Víctor Gómez Pin
Reflexionaba hace unas semanas sobre la sombra que cae sobre una persona que deja de sentirse llamada por esa singularísima disposición del alma a la que apunta la palabra filosofía. Lo que de alguna manera estaba sugiriendo es que las disciplinas científicas, literarias o artísticas sólo representan cabalmente la riqueza del espíritu en la medida en la que fermenta tras ellas la exigencia radical de lucidez. Sólo entonces cabe practicarlas esperando de ellas que sirvan de peldaño para la única "cita capital con uno mismo" que todo ser humano tiene contraída con anterioridad a la de la muerte. Cita que el sistema social que reduce a indigencia la cotidianeidad de nuestras vidas nos mueva a diferir una y otra vez. Ello cuando no nos conduce al supremo nihilismo de pensar que la vida del espíritu es cosa de finos, y que carece de base la afirmación aristotélica de que es intrínseca a la naturaleza humana la exigencia de saber, o sea, que efectivamente la filosofía a todos concierne.
No estoy en absoluto indicando que la literatura o la ciencia han de presentar una suerte de fachada filosófica, o algún tipo de ingrediente conceptual explícito para responder con veracidad a su función. Por el contrario: precisamente porque subyace tras ellos la exigencia radical que denomino filosofía, el arte y la ciencia valen por sí mismos, y juegan plenamente su papel dignificador y hasta moralizador de nuestras vidas.

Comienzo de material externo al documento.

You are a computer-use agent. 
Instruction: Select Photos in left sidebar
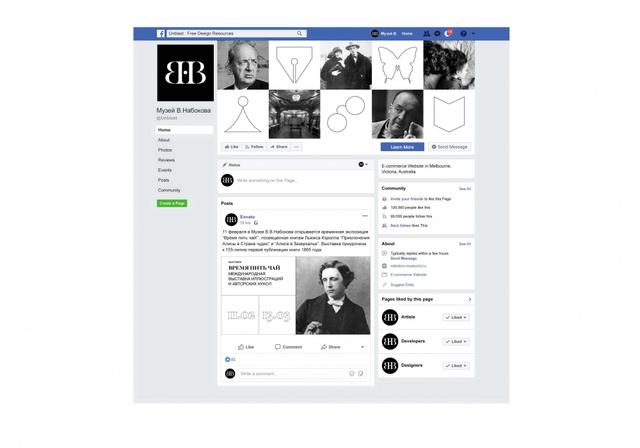(165, 150)
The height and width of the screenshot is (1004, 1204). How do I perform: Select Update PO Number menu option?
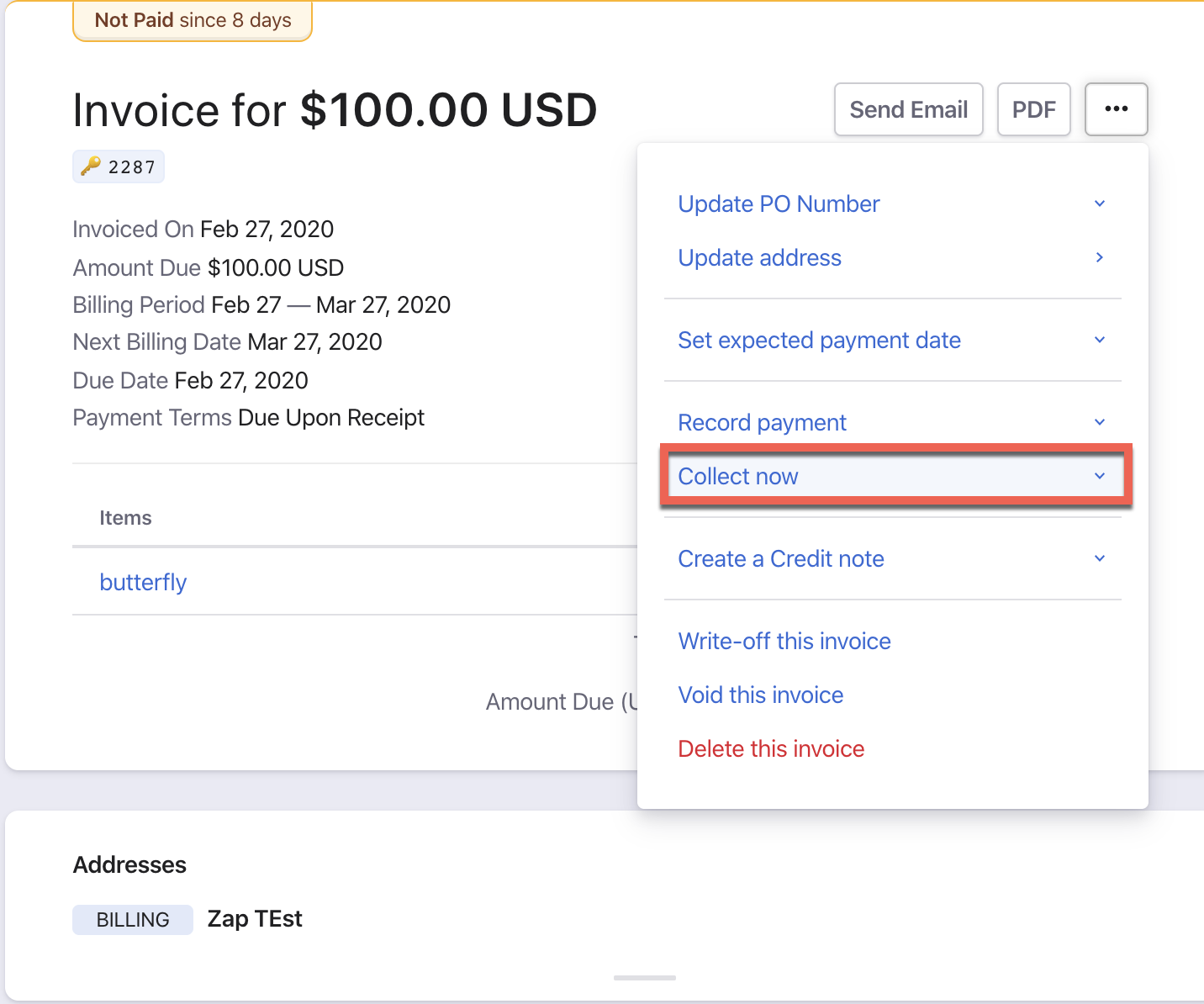(779, 203)
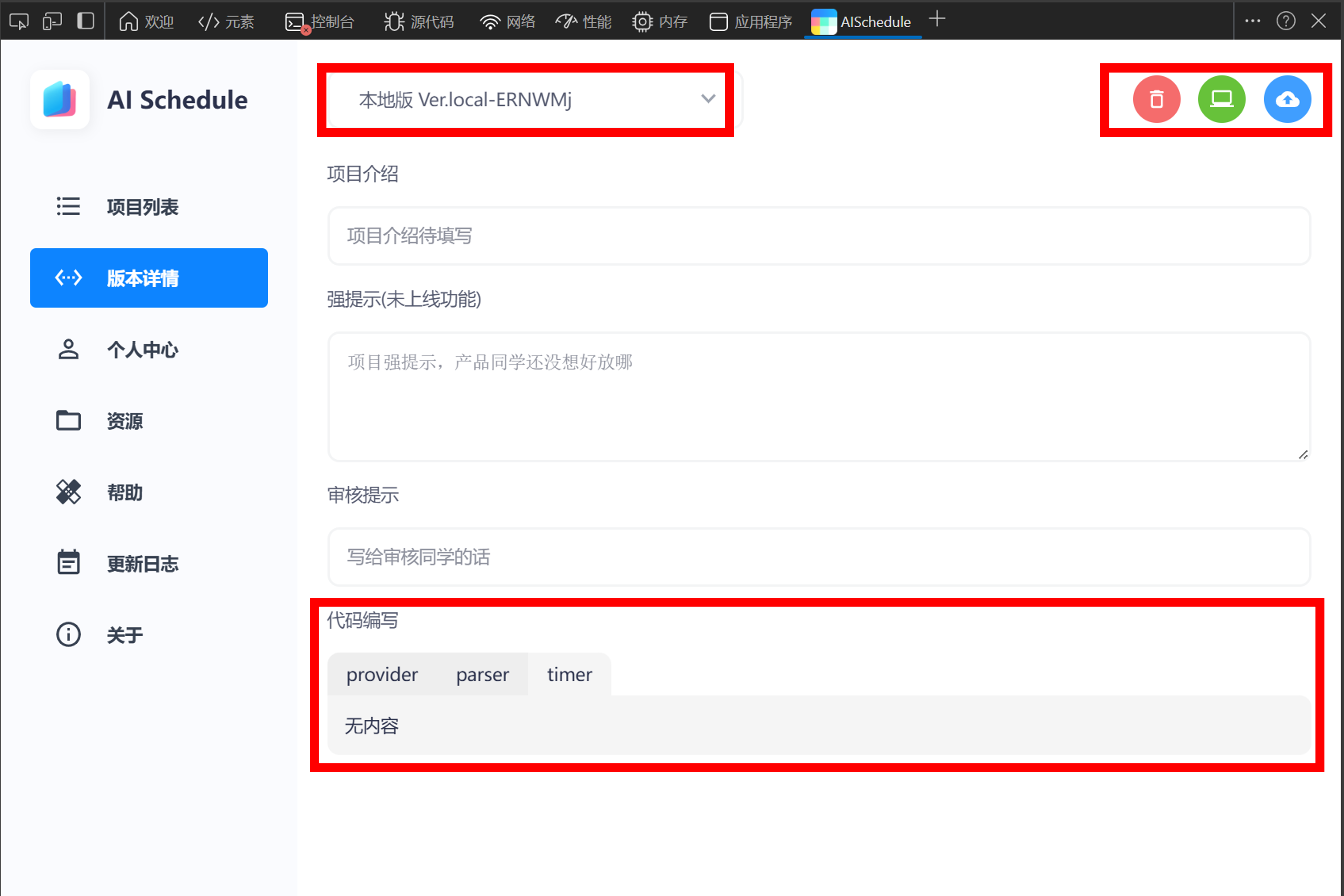Go to 个人中心 in sidebar
1344x896 pixels.
click(143, 349)
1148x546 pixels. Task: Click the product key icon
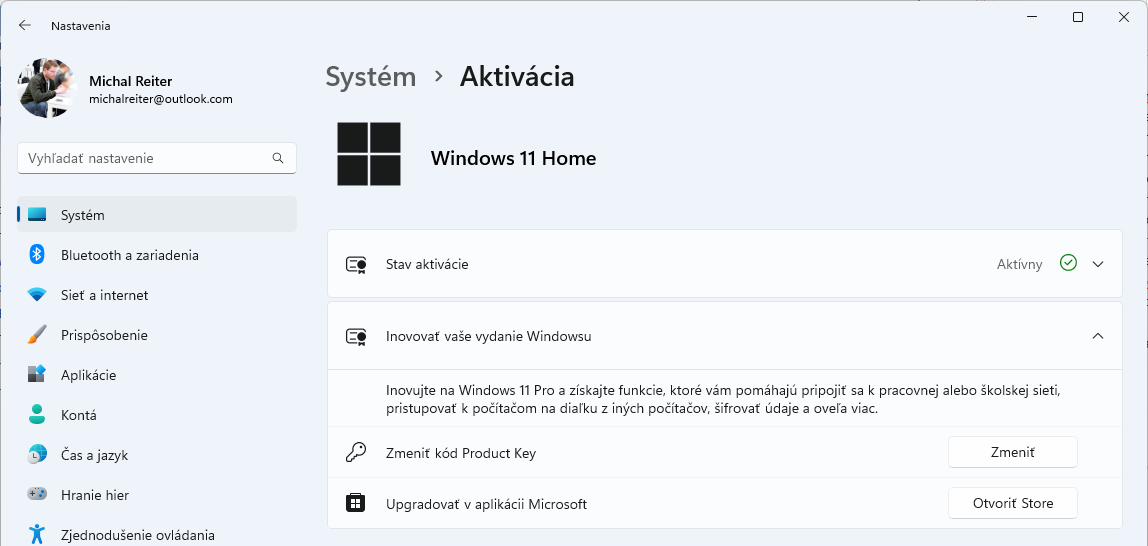pyautogui.click(x=355, y=453)
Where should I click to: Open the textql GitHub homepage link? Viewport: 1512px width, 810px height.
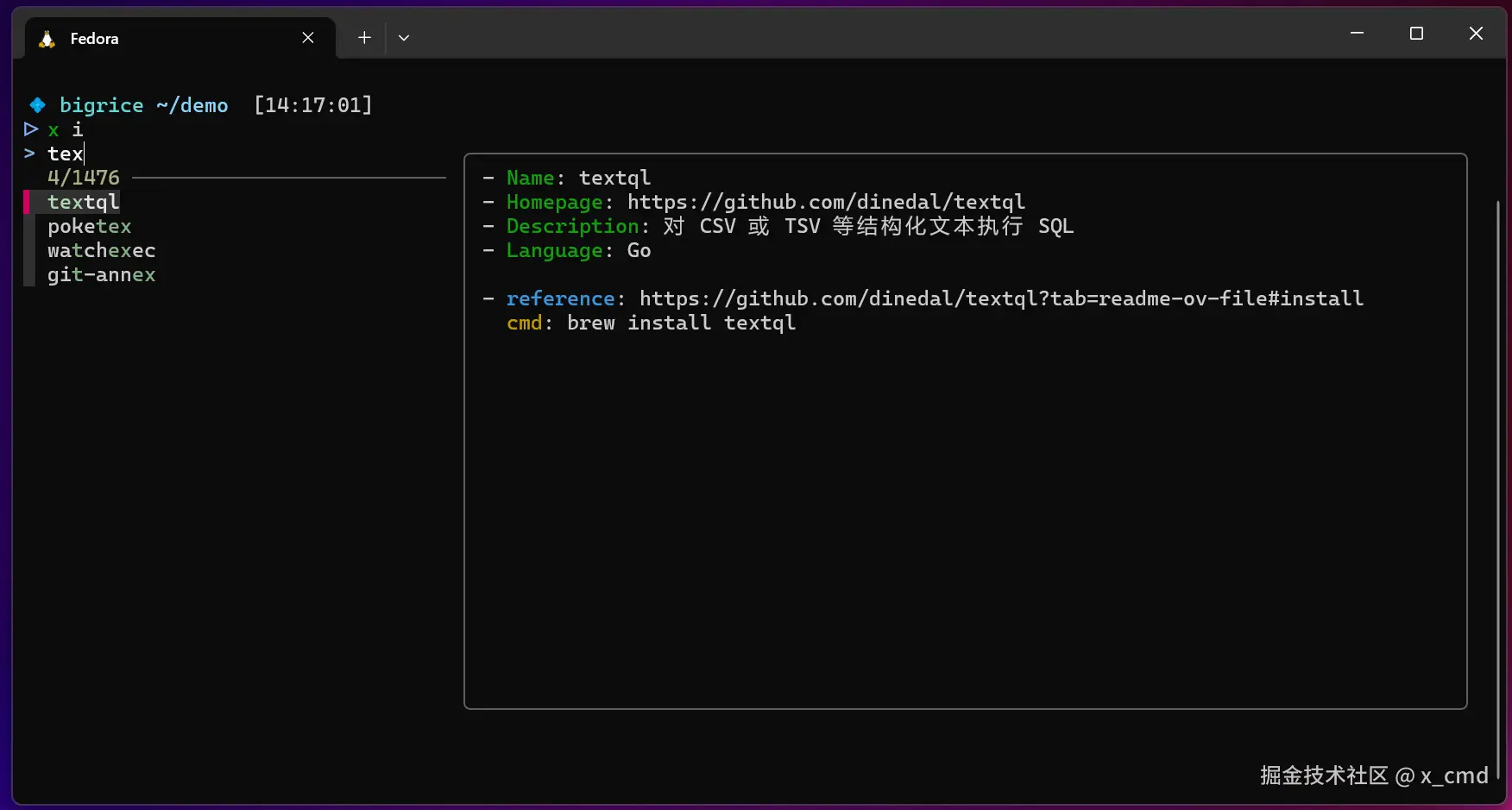(x=826, y=202)
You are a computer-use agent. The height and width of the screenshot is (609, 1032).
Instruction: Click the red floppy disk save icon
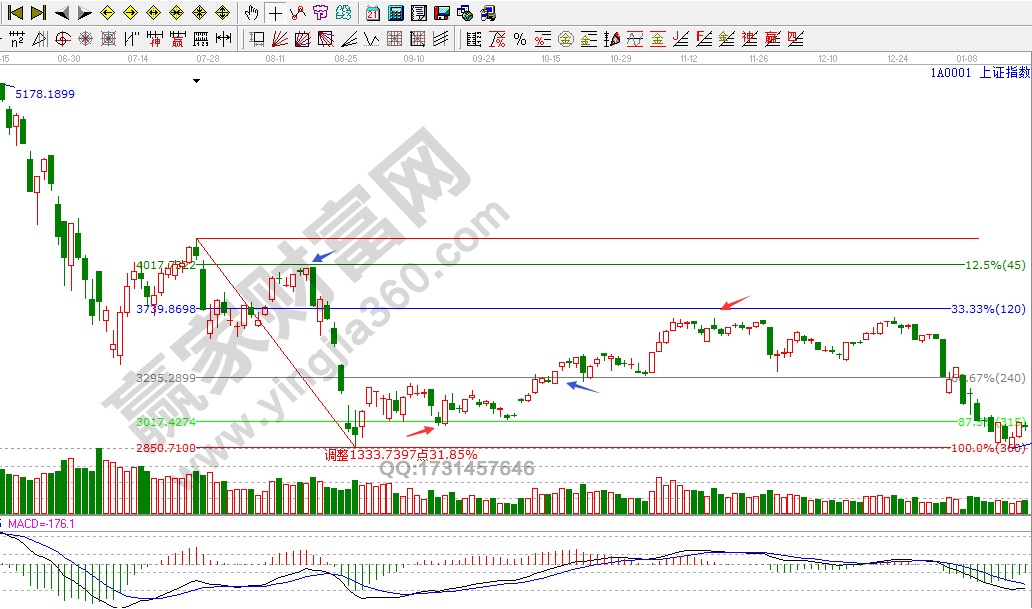(441, 13)
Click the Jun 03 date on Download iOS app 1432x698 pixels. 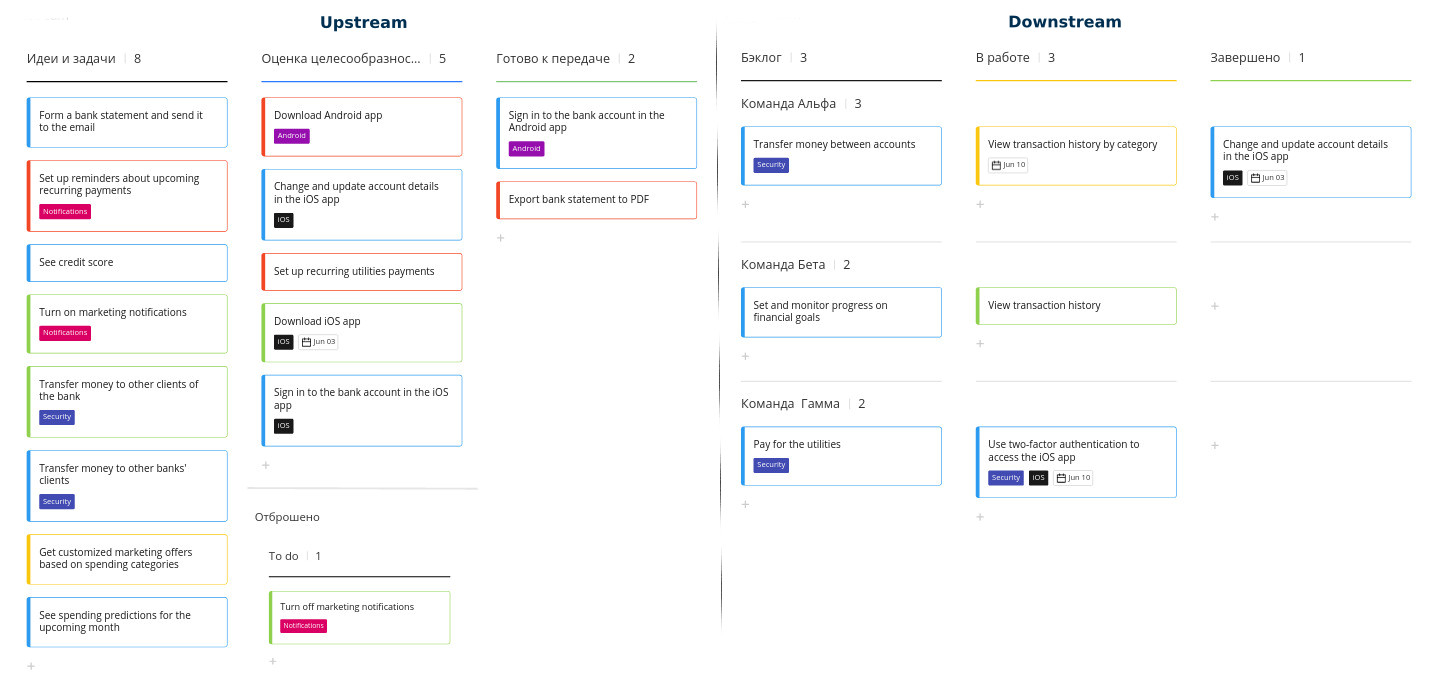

Pero en ocasiones una tarea como la de la escritura apunta simplemente a paliar el vacío al que se hallan abocadas las vidas carentes de filosofía. Mas que acto de fertilidad creativo, tal ejercicio es entonces más bien un síndrome: síndrome de la ausencia de fuerzas, síndrome de que el alma, aun resistiéndose a abismarse en la renuncia, sólo encuentra un sustitutivo de vida espiritual. Hay todavía un temblor frágil, pero nada realmente conmueve, "…como una tierra ya estéril para la viña sirve aun para el cultivo de la remolacha".